Comparative Evaluation of Deep Learning Models for Fake Image Detection
For digital forensics practitioners, this provides a reproducible baseline comparing standard CNN architectures on fake image detection, though the results are incremental.
This study compares four pretrained CNN models (VGG16, ResNet50, EfficientNetB0, XceptionNet) for fake image detection, finding VGG16 achieves the highest accuracy at 91%, while EfficientNetB0 shows stronger sensitivity to fakes but reduced reliability on real samples.

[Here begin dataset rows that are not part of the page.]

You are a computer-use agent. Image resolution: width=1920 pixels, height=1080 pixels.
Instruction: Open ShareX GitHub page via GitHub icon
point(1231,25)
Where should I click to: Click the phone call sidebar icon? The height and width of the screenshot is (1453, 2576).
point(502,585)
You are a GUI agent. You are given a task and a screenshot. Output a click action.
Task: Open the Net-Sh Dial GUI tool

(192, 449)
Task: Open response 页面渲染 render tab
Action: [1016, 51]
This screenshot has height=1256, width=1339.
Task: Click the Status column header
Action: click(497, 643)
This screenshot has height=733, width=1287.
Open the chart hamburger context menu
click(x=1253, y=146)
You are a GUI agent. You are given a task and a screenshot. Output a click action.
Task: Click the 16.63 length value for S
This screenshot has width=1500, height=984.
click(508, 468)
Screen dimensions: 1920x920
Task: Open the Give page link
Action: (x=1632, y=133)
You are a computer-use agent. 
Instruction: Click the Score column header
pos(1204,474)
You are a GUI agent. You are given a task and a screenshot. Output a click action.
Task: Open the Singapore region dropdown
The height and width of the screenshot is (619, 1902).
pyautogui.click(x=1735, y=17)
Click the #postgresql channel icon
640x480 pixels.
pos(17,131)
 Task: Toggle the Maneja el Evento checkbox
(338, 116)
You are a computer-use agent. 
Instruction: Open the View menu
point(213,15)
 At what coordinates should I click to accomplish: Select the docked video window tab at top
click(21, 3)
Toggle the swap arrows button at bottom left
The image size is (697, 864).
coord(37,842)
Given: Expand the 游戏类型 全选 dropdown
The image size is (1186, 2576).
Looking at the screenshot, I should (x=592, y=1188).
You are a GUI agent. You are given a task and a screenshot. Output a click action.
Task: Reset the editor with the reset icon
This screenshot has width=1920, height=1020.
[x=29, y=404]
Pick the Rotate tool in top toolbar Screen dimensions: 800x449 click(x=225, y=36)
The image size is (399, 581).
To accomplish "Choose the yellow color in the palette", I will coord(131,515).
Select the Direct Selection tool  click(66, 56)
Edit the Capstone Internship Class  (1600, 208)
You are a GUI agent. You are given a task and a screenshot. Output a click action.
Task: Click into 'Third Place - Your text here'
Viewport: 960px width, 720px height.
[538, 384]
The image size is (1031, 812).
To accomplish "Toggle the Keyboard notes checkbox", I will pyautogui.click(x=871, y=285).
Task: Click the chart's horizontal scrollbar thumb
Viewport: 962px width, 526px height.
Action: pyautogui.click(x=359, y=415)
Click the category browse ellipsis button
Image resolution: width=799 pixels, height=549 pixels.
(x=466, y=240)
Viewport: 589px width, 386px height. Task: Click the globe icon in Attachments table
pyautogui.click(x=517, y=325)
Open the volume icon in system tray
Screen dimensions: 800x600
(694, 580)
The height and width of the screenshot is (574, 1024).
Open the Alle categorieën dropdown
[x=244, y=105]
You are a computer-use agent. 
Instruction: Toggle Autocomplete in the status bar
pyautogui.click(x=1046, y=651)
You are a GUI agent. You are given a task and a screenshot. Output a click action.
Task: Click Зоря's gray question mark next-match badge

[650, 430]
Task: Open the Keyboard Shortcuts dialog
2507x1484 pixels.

The growing sophistication of GAN-based image manipulation presents significant challenges for digital forensics. This study compares the performance of four pretrained CNN architectures including VGG16, ResNet50, EfficientNetB0, and XceptionNet for fake image detection using a unified preprocessing and training pipeline. A dataset of real and manipulated images was processed through resizing, normalization, and augmentation to address class imbalance and improve generalization. Models were evaluated using Accuracy, Precision, Recall, F1-score, and ROC-AUC. VGG16 achieved the highest accuracy at 91%, with XceptionNet, ResNet50, and EfficientNetB0 each reaching 90%. EfficientNetB0 showed stronger sensitivity to fake images but reduced reliability on real samples, reflecting imbalance-driven bias. Limitations include dataset imbalance, overfitting, and limited interpretability, which affect cross-domain robustness. The study provides a reproducible baseline and underscores the need for balanced datasets, advanced augmentation, and fairness-aware training to develop reliable fake image detection systems.